» Excerpted passage
####################
SHARED_READ — any number of clients, no in-flight writes.
EXCLUSIVE_WRITE — single client, may buffer writes locally; fsync flushes.

Lease scope. Per-path. The mount-level lease (#71) is orthogonal — that controls who holds the mount; per-path leases govern caching semantics within a held mount.

Eviction. Server can revoke for any reason (contention, admin action, TTL expiry). Client must flush any pending writes before relinquishing. Failure to flush before TTL is a correctness bug — audit-logged loudly.

Server-push for revoke. Bidirectional protocol on the same long-lived connection (Layer 2). Polling-based invalidation is expressly rejected.

Layer 6: Cache — persistent, content-addressed

Bottleneck. Today’s moka caches are in-memory and per-process. orlop unmount throws everything away.

Layout.
####################
» Stored data
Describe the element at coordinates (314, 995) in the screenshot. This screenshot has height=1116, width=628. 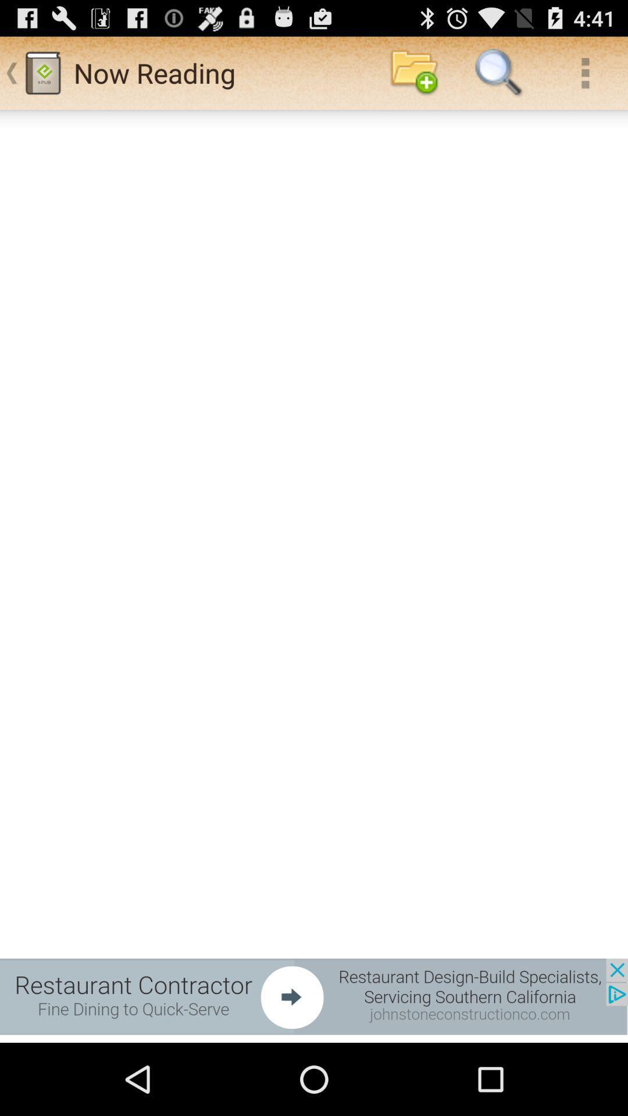
I see `the icon at the bottom` at that location.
####################
» Exercise task 1
Quote the lease and cache design notes from "SHARED_READ — any" up to and including "throws everything away.".
» Exercise task 2
Extend the lease and cache design notes, picking up right after their last line, "Layout."
The data comes from a separate source and has nothing to do with the lease and cache design notes.

» Exercise output 1
SHARED_READ — any number of clients, no in-flight writes.
EXCLUSIVE_WRITE — single client, may buffer writes locally; fsync flushes.

Lease scope. Per-path. The mount-level lease (#71) is orthogonal — that controls who holds the mount; per-path leases govern caching semantics within a held mount.

Eviction. Server can revoke for any reason (contention, admin action, TTL expiry). Client must flush any pending writes before relinquishing. Failure to flush before TTL is a correctness bug — audit-logged loudly.

Server-push for revoke. Bidirectional protocol on the same long-lived connection (Layer 2). Polling-based invalidation is expressly rejected.

Layer 6: Cache — persistent, content-addressed

Bottleneck. Today’s moka caches are in-memory and per-process. orlop unmount throws everything away.

» Exercise output 2
$XDG_CACHE_HOME/orlop/
  chunks/
    ab/
      abcd1234…  (raw chunk bytes)
  index.sqlite     # LRU metadata: hash, size, last_access, refcount

LRU eviction with a configurable cap (default 2 GiB). Hash-on-read verifies integrity on every cache hit — cheap with BLAKE3, catches disk corruption.

What we are explicitly not building

CRDTs for directory metadata. Single-user, lease-serialized.
Cap’n Proto promise pipelining. Conditional v2; gated on benchmark evidence after Layers 3 + 5.
Distributed chunk storage / multi-region replication. orlop-server is single-tenant per process.
Encrypted chunks at rest. Tenant TLS isolates the data plane; filesystem encryption is the host’s responsibility.
Adapters for S3 / rclone / local-fs. This document is canon.

Sequencing (ROI-ordered, not time-ordered)

Each step is shippable on its own and measurable against the benchmark harness.

Benchmark harness — emulated WAN (tc qdisc … netem), workload fixtures, JSON output. Gates measurability of everything else. Implemented in bench/ (workspace member, binary orlop-bench); see “Benchmark harness” below.
Long-lived data-plane connection (TCP+TLS, binary framing) — amortizes per-op handshake cost. Carries existing list/stat/read.
Chunk store + manifests on orlop-server — MANIFEST_GET / CHUNK_GET / CHUNK_HAS. Files become chunk lists.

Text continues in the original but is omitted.